Problem with running poxomis

[ookil]

I ran into some problems and not sure what to do now. I installed pomoxis how it's written in guide but I get an error with racon. I then activated venv and wanted to check if mini_assemble will work but it's not working.

Here's a screenshot.

Thank you for any solutions ;)

[cjw85]

The screenshot indicates that cmake is not installed on your system. This is required to compile the third-party racon code. You should install this using your system package manager. We will update the README to make this clear. Sorry for the inconvenience.

[ookil]

Thank you. But I got another problem, hope it's okay to post it here

(pomoxis) umian@umach:~/pomoxis$ mini_assemble -i /media/umian/Toshiba/candida_pacbio.fasta -r /media/umian/Toshiba/candida_reference1.fasta -o /media/umian/Toshiba/Ref_nanopore -p ref_assembly Copying FASTA input to workspace: /media/umian/Toshiba/candida_pacbio.fasta > /media/umian/Toshiba/Ref_nanopore/ref_assembly.fasta Skipped adapter trimming. Skipped pre-assembly correction. Using supplied reference to perform reference-guided consensus. Running racon read shuffle 1... Running round 1 consensus... [M::mm_idx_gen::0.3780.80] collected minimizers [M::mm_idx_gen::0.5850.87] sorted minimizers [M::main::0.5850.87] loaded/built the index for 14 target sequence(s) [M::mm_mapopt_update::0.6130.88] mid_occ = 14 [M::mm_idx_stat] kmer size: 15; skip: 10; is_hpc: 0; #seq: 14 [M::mm_idx_stat::0.6380.88] distinct minimizers: 2204001 (96.66% are singletons); average occurrences: 1.048; average spacing: 5.343 [M::worker_pipeline::28.6740.31] mapped 19 sequences [M::main] Version: 2.10-r761 [M::main] CMD: minimap2 -t1 /media/umian/Toshiba/candida_reference1.fasta ref_assembly.fasta [M::main] Real time: 28.740 sec; CPU: 9.016 sec [racon::Polisher::initialize] loaded target sequences [bioparser::FastaParser] error: invalid file format!

Im not sure which file has invalid format.

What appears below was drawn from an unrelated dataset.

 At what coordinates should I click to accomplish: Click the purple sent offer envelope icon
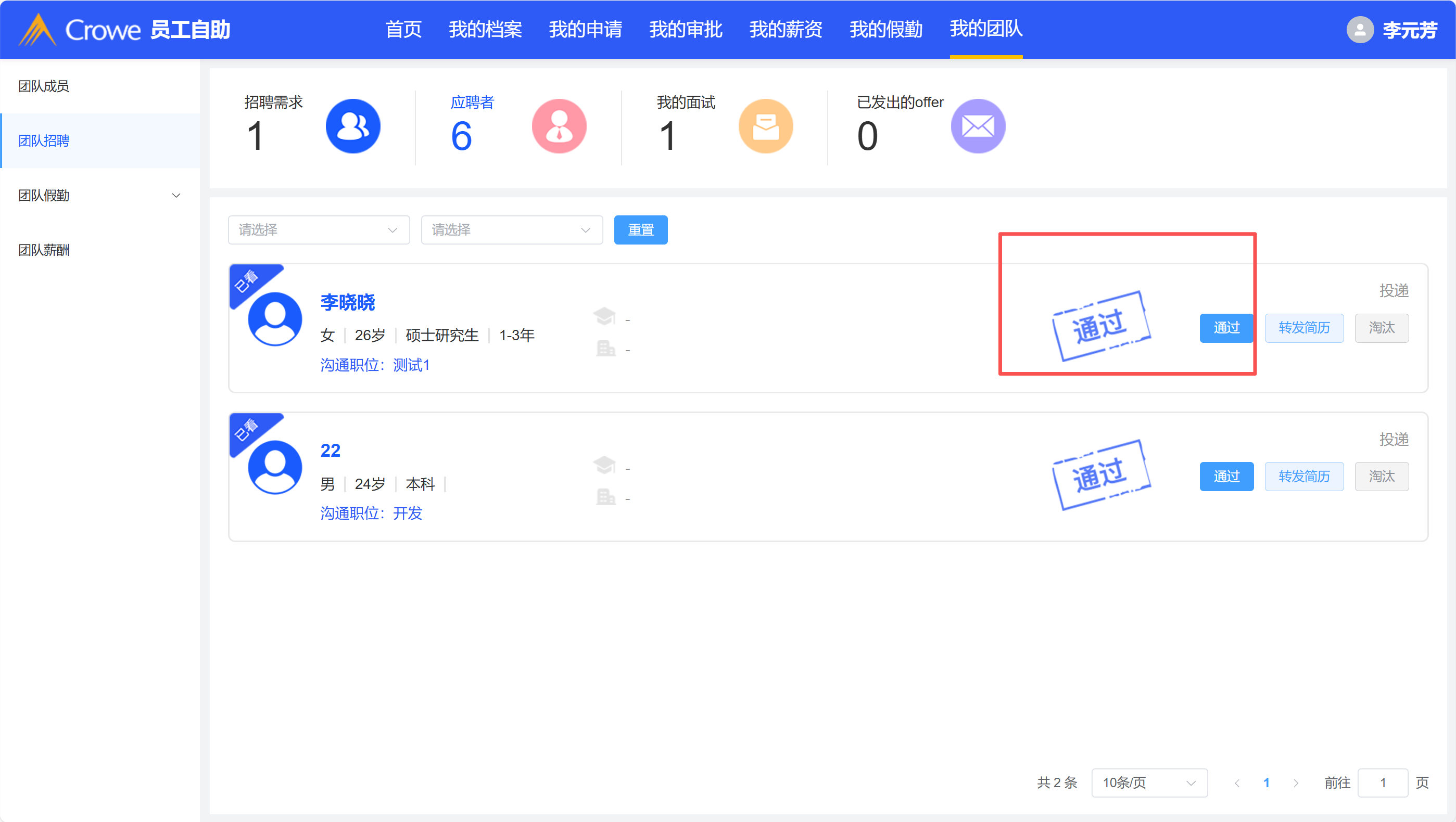click(978, 126)
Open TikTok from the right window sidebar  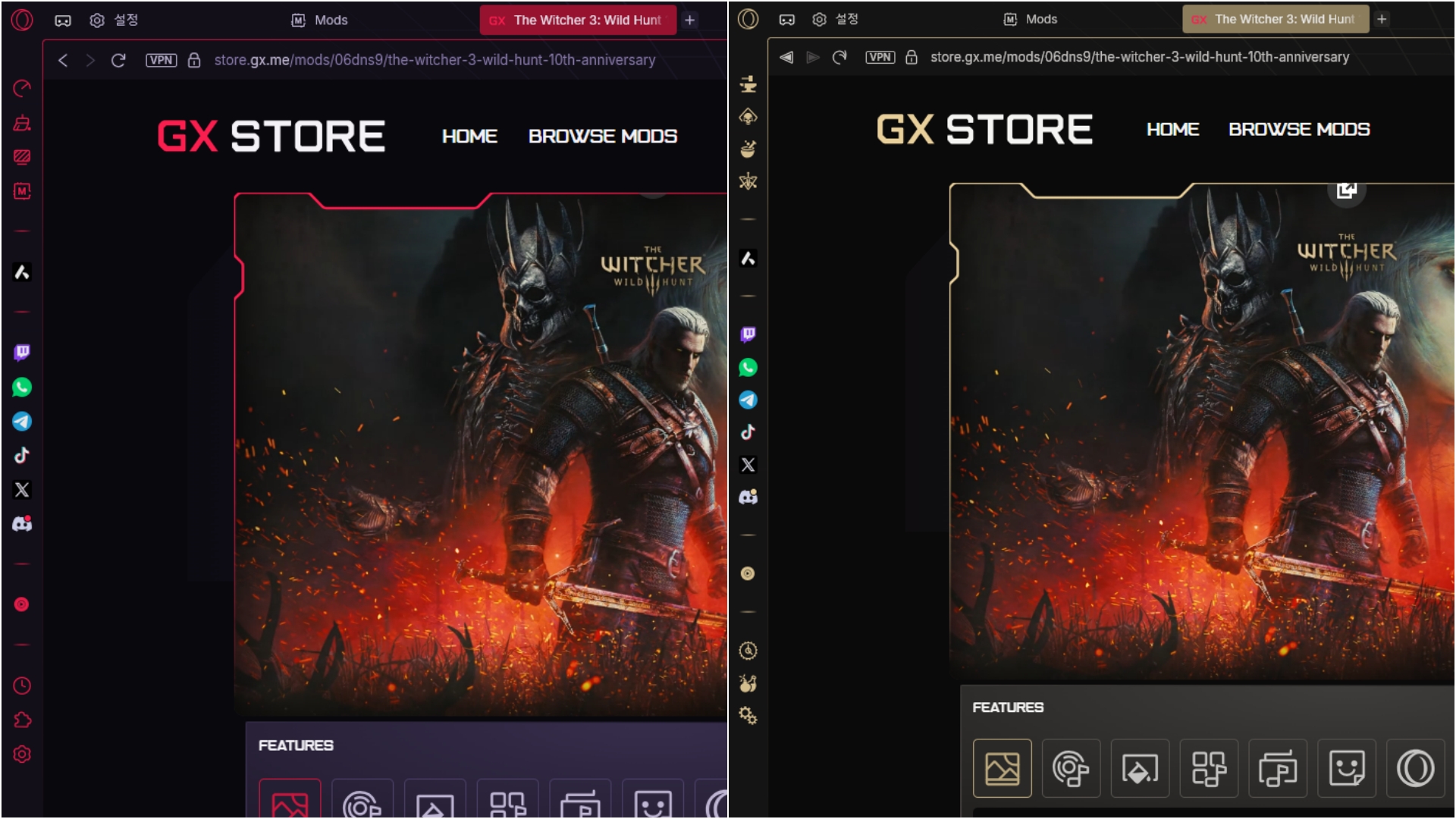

Both are in fasta which should be okay comparing with docs. But a little background: 1.Reference file was from NCBI so I changed it to fasta --> cp candida_reference.fna candida_reference.fasta (At first I put it in .fna format but got an error early on)

2. Thought maybe I should change it from multiline sequences to one so I did it with cat candida_reference.fasta | awk '{if (substr($0,1,1)==">"){if (p){print "\n";} print $0} else printf("%s",$0);p++;}END{print "\n"}' > candida_reference1.fasta as recommended on some forum
3. As a last hope did the same to input fasta

Well in each case I recived the same error. Any idea what's wrong? Or should I seek help on racon sites?